REQUIRED ACTION -
The data should be duplicated exactly, with every word kept as it is.

Items from a dataset:
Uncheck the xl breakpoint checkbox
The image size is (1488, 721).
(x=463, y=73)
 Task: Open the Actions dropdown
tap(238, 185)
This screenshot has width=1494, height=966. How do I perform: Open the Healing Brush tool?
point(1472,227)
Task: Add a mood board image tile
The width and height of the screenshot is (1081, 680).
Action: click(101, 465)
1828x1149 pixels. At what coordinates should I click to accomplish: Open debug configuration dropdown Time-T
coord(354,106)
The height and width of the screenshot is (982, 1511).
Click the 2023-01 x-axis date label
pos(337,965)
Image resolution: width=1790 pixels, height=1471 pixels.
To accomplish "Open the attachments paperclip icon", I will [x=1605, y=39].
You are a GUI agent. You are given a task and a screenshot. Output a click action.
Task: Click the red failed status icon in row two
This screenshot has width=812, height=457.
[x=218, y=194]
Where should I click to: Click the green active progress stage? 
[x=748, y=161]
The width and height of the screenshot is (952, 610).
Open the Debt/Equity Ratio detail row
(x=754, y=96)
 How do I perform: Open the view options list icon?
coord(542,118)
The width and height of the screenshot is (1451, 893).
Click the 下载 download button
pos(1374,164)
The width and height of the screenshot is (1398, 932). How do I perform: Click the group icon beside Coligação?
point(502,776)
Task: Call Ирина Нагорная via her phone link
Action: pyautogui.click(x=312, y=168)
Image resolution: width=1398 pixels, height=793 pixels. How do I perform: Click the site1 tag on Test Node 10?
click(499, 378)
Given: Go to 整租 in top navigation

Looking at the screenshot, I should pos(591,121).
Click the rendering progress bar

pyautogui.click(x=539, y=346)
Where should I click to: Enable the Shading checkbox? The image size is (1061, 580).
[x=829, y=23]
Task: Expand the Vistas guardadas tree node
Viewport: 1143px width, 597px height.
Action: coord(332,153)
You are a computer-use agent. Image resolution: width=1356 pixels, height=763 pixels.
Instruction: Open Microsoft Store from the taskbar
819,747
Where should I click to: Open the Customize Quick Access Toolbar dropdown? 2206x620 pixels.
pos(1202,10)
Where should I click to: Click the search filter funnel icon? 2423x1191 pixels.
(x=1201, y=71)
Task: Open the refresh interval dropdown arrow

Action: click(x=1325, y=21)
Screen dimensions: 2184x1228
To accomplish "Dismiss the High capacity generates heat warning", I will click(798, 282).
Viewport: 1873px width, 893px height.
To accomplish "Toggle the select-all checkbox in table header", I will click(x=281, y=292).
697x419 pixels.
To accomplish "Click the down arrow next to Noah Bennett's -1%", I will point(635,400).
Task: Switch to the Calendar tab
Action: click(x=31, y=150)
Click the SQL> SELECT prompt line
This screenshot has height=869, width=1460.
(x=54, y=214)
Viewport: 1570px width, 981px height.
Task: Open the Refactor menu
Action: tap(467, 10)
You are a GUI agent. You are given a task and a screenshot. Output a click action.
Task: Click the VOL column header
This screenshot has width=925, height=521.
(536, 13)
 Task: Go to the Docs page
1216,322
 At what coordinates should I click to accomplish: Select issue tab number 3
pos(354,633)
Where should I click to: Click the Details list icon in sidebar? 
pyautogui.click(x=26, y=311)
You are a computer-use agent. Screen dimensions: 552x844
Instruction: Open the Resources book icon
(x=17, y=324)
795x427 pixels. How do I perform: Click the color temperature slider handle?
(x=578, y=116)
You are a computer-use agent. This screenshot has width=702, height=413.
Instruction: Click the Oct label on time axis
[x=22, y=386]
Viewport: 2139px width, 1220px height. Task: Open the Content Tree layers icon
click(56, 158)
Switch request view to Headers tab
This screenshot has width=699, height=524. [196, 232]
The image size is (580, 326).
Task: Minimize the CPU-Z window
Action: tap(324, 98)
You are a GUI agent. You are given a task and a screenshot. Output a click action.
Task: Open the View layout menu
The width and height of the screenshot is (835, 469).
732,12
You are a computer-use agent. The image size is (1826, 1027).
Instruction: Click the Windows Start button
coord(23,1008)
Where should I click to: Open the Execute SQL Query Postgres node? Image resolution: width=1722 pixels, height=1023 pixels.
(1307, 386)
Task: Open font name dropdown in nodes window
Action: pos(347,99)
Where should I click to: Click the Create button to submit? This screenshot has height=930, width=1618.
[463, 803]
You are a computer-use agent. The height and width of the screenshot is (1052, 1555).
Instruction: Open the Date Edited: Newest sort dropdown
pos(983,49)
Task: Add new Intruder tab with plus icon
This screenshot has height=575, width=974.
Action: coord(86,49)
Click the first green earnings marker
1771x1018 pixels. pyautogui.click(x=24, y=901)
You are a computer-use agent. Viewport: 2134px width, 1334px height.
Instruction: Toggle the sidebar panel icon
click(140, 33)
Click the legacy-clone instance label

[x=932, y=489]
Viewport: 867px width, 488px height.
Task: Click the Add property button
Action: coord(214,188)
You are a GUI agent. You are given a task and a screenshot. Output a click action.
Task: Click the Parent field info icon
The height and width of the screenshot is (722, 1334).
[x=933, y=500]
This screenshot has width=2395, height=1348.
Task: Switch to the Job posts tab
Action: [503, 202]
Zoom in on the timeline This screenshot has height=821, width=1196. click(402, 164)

ANSWER TO THE PROBLEM -
Uncheck the xl breakpoint checkbox
The image size is (1488, 721).
(x=463, y=73)
 Task: Open the Actions dropdown
tap(238, 185)
This screenshot has width=1494, height=966. How do I perform: Open the Healing Brush tool?
point(1472,227)
Task: Add a mood board image tile
The width and height of the screenshot is (1081, 680).
Action: click(101, 465)
1828x1149 pixels. At what coordinates should I click to accomplish: Open debug configuration dropdown Time-T
coord(354,106)
The height and width of the screenshot is (982, 1511).
Click the 2023-01 x-axis date label
pos(337,965)
Image resolution: width=1790 pixels, height=1471 pixels.
To accomplish "Open the attachments paperclip icon", I will [x=1605, y=39].
You are a GUI agent. You are given a task and a screenshot. Output a click action.
Task: Click the red failed status icon in row two
This screenshot has width=812, height=457.
[x=218, y=194]
Where should I click to: Click the green active progress stage? 
[x=748, y=161]
The width and height of the screenshot is (952, 610).
Open the Debt/Equity Ratio detail row
(x=754, y=96)
 How do I perform: Open the view options list icon?
coord(542,118)
The width and height of the screenshot is (1451, 893).
Click the 下载 download button
pos(1374,164)
The width and height of the screenshot is (1398, 932). How do I perform: Click the group icon beside Coligação?
point(502,776)
Task: Call Ирина Нагорная via her phone link
Action: pyautogui.click(x=312, y=168)
Image resolution: width=1398 pixels, height=793 pixels. How do I perform: Click the site1 tag on Test Node 10?
click(499, 378)
Given: Go to 整租 in top navigation

Looking at the screenshot, I should pos(591,121).
Click the rendering progress bar

pyautogui.click(x=539, y=346)
Where should I click to: Enable the Shading checkbox? The image size is (1061, 580).
[x=829, y=23]
Task: Expand the Vistas guardadas tree node
Viewport: 1143px width, 597px height.
Action: coord(332,153)
You are a computer-use agent. Image resolution: width=1356 pixels, height=763 pixels.
Instruction: Open Microsoft Store from the taskbar
819,747
Where should I click to: Open the Customize Quick Access Toolbar dropdown? 2206x620 pixels.
pos(1202,10)
Where should I click to: Click the search filter funnel icon? 2423x1191 pixels.
(x=1201, y=71)
Task: Open the refresh interval dropdown arrow

Action: click(x=1325, y=21)
Screen dimensions: 2184x1228
To accomplish "Dismiss the High capacity generates heat warning", I will click(798, 282).
Viewport: 1873px width, 893px height.
To accomplish "Toggle the select-all checkbox in table header", I will click(x=281, y=292).
697x419 pixels.
To accomplish "Click the down arrow next to Noah Bennett's -1%", I will point(635,400).
Task: Switch to the Calendar tab
Action: click(x=31, y=150)
Click the SQL> SELECT prompt line
This screenshot has height=869, width=1460.
(x=54, y=214)
Viewport: 1570px width, 981px height.
Task: Open the Refactor menu
Action: tap(467, 10)
You are a GUI agent. You are given a task and a screenshot. Output a click action.
Task: Click the VOL column header
This screenshot has width=925, height=521.
(536, 13)
 Task: Go to the Docs page
1216,322
 At what coordinates should I click to accomplish: Select issue tab number 3
pos(354,633)
Where should I click to: Click the Details list icon in sidebar? 
pyautogui.click(x=26, y=311)
You are a computer-use agent. Screen dimensions: 552x844
Instruction: Open the Resources book icon
(x=17, y=324)
795x427 pixels. How do I perform: Click the color temperature slider handle?
(x=578, y=116)
You are a computer-use agent. This screenshot has width=702, height=413.
Instruction: Click the Oct label on time axis
[x=22, y=386]
Viewport: 2139px width, 1220px height. Task: Open the Content Tree layers icon
click(56, 158)
Switch request view to Headers tab
This screenshot has width=699, height=524. [196, 232]
The image size is (580, 326).
Task: Minimize the CPU-Z window
Action: tap(324, 98)
You are a GUI agent. You are given a task and a screenshot. Output a click action.
Task: Open the View layout menu
The width and height of the screenshot is (835, 469).
732,12
You are a computer-use agent. The image size is (1826, 1027).
Instruction: Click the Windows Start button
coord(23,1008)
Where should I click to: Open the Execute SQL Query Postgres node? Image resolution: width=1722 pixels, height=1023 pixels.
(1307, 386)
Task: Open font name dropdown in nodes window
Action: pos(347,99)
Where should I click to: Click the Create button to submit? This screenshot has height=930, width=1618.
[463, 803]
You are a computer-use agent. The height and width of the screenshot is (1052, 1555).
Instruction: Open the Date Edited: Newest sort dropdown
pos(983,49)
Task: Add new Intruder tab with plus icon
This screenshot has height=575, width=974.
Action: coord(86,49)
Click the first green earnings marker
1771x1018 pixels. pyautogui.click(x=24, y=901)
You are a computer-use agent. Viewport: 2134px width, 1334px height.
Instruction: Toggle the sidebar panel icon
click(140, 33)
Click the legacy-clone instance label

[x=932, y=489]
Viewport: 867px width, 488px height.
Task: Click the Add property button
Action: coord(214,188)
You are a GUI agent. You are given a task and a screenshot. Output a click action.
Task: Click the Parent field info icon
The height and width of the screenshot is (722, 1334).
[x=933, y=500]
This screenshot has width=2395, height=1348.
Task: Switch to the Job posts tab
Action: [503, 202]
Zoom in on the timeline This screenshot has height=821, width=1196. click(402, 164)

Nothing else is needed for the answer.